Arkeolojik ve etnolojik kanıtlar Şamanik yöntemlerin en azından yirmi yada otuz bin yaşında olduğunu bildirmektedir. Şamanik varsayımlar ve yöntemlerle ilgili dikkate değer şeylerden birisi, bunların Avustralya yerlileri yani Aborjinler, Kuzey ve Güney Amerika, Sibirya ve Orta Asya, doğu ve kuzey Avrupa ve güney Afrika’da dahil olmak üzere dünyanın birbirinden ayrı ve uzak bölümlerinde olmasına rağmen çok benzer olmasıdır. Ortaçağ ve Rönesans batı Avrupa’sında aynı temel Şamanik bilgi Engizisyon tarafından yok edilmiştir.

Ruhlarla ilişki kurmak yalnızca Şamanlarda bulunurdu. Böylece Şamanlar törenlerde insanlarla ruhlar arasında aracılık yaparlardı. İyi ruhların yararlı etkilerini sürdürürler ve kötü ruhların zararlı etkilerini önlemeye çalışırlardı. İnsan ruhunun ölümden sonra göğe çıkabilmesi için parlak cenaze törenleri yapılır, kurban kesilir ve mezarlara kıymetli eşyalar konurdu. Tören sırasında çalınan davulun içine ruhların toplandığına inanılırdı.

- Sağlanan Bilgiler

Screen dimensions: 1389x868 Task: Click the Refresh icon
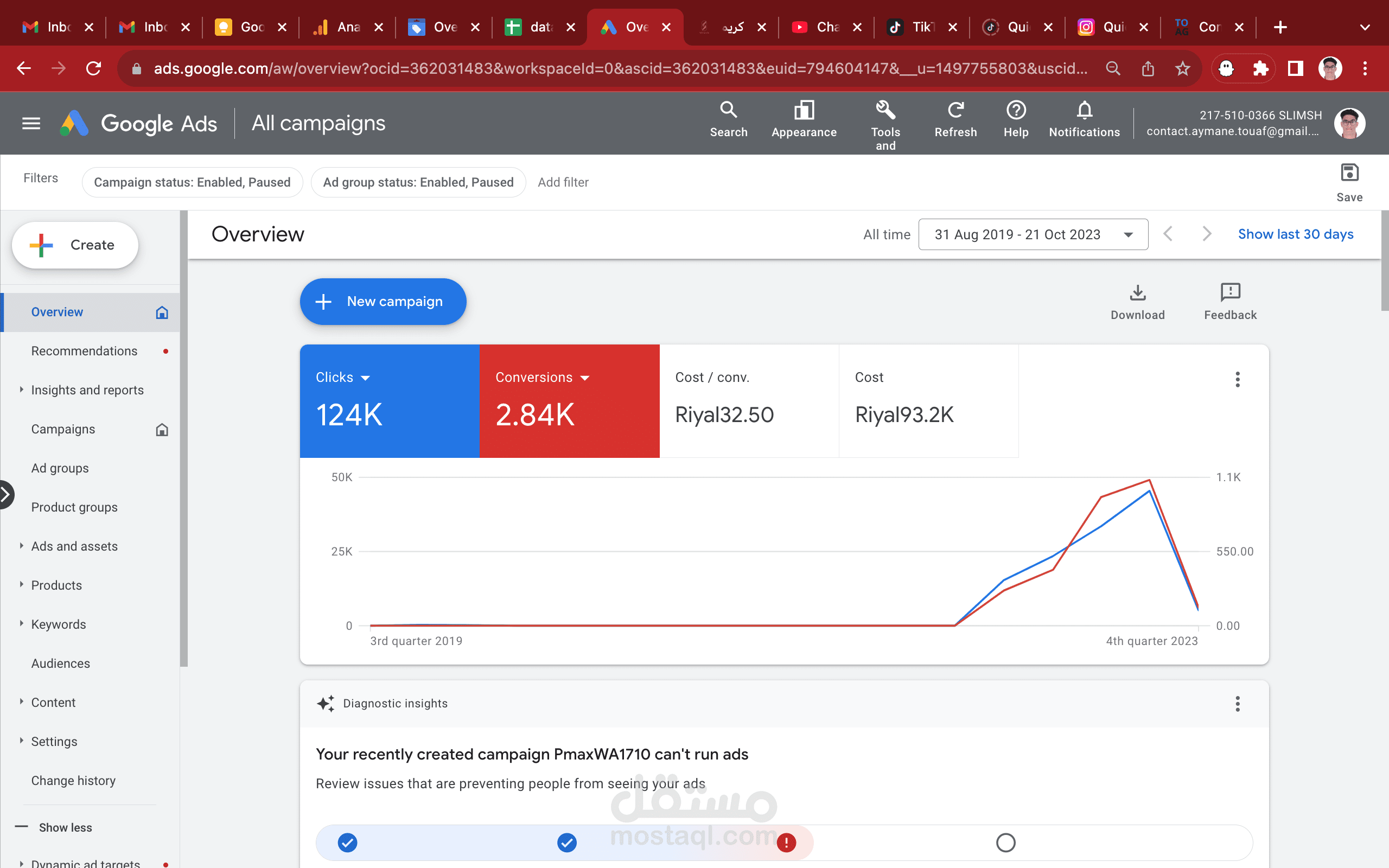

- Yapılacak İş
Kaynak metindeki "Ruhlarla ilişki kurmak" ile başlayan paragrafı temel bilgilerini kaybetmeden madde listesine dönüştür.

- Alıştırmanın Cevabı
- Ruhlarla ilişki kurmak yalnızca Şamanlara özgüydü.
- Şamanlar törenlerde insanlarla ruhlar arasında aracılık ederdi.
- İyi ruhların yararlı etkilerini sürdürür, kötü ruhların zararlı etkilerini önlemeye çalışırlardı.
- İnsan ruhunun ölümden sonra göğe çıkabilmesi için parlak cenaze törenleri yapılır, kurban kesilir ve mezarlara kıymetli eşyalar konurdu.
- Tören sırasında çalınan davulun içine ruhların toplandığına inanılırdı.